### What to work on
Retype all of the data. Every line must match exactly.

○ ○ ○ ○ ○ ○ ○

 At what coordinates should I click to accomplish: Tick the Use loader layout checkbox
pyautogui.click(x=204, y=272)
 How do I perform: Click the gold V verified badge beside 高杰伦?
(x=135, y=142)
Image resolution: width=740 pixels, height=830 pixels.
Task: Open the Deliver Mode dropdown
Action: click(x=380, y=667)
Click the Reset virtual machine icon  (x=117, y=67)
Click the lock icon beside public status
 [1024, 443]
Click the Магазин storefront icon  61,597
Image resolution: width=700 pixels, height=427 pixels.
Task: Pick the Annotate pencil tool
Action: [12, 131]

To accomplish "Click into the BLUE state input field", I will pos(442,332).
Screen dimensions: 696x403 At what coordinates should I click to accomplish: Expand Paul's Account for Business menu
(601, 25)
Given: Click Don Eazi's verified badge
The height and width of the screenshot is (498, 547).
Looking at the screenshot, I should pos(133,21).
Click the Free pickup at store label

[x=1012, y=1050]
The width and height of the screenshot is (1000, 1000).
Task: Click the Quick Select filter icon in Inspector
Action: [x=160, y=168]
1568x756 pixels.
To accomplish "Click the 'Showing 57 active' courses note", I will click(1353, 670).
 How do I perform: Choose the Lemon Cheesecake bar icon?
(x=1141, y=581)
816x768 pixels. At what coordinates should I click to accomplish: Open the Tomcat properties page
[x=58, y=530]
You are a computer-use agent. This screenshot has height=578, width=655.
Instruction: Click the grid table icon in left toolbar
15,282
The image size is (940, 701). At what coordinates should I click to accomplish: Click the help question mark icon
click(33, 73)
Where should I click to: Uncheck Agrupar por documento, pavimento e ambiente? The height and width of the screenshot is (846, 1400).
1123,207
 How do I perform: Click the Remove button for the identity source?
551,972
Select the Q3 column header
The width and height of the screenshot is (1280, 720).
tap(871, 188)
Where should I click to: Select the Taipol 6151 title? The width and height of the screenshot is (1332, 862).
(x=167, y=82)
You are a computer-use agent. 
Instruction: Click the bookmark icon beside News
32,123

○ ○ ○ ○ ○ ○ ○

### Finished exercise
 At what coordinates should I click to accomplish: Tick the Use loader layout checkbox
pyautogui.click(x=204, y=272)
 How do I perform: Click the gold V verified badge beside 高杰伦?
(x=135, y=142)
Image resolution: width=740 pixels, height=830 pixels.
Task: Open the Deliver Mode dropdown
Action: click(x=380, y=667)
Click the Reset virtual machine icon  (x=117, y=67)
Click the lock icon beside public status
 [1024, 443]
Click the Магазин storefront icon  61,597
Image resolution: width=700 pixels, height=427 pixels.
Task: Pick the Annotate pencil tool
Action: [12, 131]

To accomplish "Click into the BLUE state input field", I will pos(442,332).
Screen dimensions: 696x403 At what coordinates should I click to accomplish: Expand Paul's Account for Business menu
(601, 25)
Given: Click Don Eazi's verified badge
The height and width of the screenshot is (498, 547).
Looking at the screenshot, I should pos(133,21).
Click the Free pickup at store label

[x=1012, y=1050]
The width and height of the screenshot is (1000, 1000).
Task: Click the Quick Select filter icon in Inspector
Action: [x=160, y=168]
1568x756 pixels.
To accomplish "Click the 'Showing 57 active' courses note", I will click(1353, 670).
 How do I perform: Choose the Lemon Cheesecake bar icon?
(x=1141, y=581)
816x768 pixels. At what coordinates should I click to accomplish: Open the Tomcat properties page
[x=58, y=530]
You are a computer-use agent. This screenshot has height=578, width=655.
Instruction: Click the grid table icon in left toolbar
15,282
The image size is (940, 701). At what coordinates should I click to accomplish: Click the help question mark icon
click(33, 73)
Where should I click to: Uncheck Agrupar por documento, pavimento e ambiente? The height and width of the screenshot is (846, 1400).
1123,207
 How do I perform: Click the Remove button for the identity source?
551,972
Select the Q3 column header
The width and height of the screenshot is (1280, 720).
tap(871, 188)
Where should I click to: Select the Taipol 6151 title? The width and height of the screenshot is (1332, 862).
(x=167, y=82)
You are a computer-use agent. 
Instruction: Click the bookmark icon beside News
32,123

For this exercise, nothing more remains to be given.